▶ _Exercise instructions_
Whenever a line in the records below holds the string "agent", copy it out.

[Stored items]

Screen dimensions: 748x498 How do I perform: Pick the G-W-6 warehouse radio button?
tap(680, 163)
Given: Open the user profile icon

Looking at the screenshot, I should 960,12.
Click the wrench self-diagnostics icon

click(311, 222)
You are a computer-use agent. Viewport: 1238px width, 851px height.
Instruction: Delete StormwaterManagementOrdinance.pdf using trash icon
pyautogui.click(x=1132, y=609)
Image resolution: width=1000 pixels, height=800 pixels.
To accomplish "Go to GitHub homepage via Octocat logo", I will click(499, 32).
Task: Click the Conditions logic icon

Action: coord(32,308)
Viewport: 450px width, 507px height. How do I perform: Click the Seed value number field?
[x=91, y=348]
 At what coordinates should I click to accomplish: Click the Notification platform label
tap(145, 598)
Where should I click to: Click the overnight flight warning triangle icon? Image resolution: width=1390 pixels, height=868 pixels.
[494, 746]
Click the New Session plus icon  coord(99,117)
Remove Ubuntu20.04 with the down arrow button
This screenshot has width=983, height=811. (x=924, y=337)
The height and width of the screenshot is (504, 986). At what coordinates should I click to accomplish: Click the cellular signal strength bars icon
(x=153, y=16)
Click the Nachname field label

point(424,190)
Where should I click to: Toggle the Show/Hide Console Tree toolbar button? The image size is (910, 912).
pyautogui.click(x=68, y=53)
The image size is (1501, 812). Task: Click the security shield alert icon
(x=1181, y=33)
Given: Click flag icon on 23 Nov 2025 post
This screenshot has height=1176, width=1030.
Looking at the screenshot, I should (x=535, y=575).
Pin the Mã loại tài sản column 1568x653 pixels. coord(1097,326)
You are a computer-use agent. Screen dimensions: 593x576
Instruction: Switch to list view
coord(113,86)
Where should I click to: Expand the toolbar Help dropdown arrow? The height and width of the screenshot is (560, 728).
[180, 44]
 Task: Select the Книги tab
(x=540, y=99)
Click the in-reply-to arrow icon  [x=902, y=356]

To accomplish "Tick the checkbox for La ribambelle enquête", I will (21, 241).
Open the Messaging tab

▶ _Solved exercise_
You are a computer-use agent. Viewport: 1238px width, 851px height.
You are a computer-use agent. Screen dimensions: 593x576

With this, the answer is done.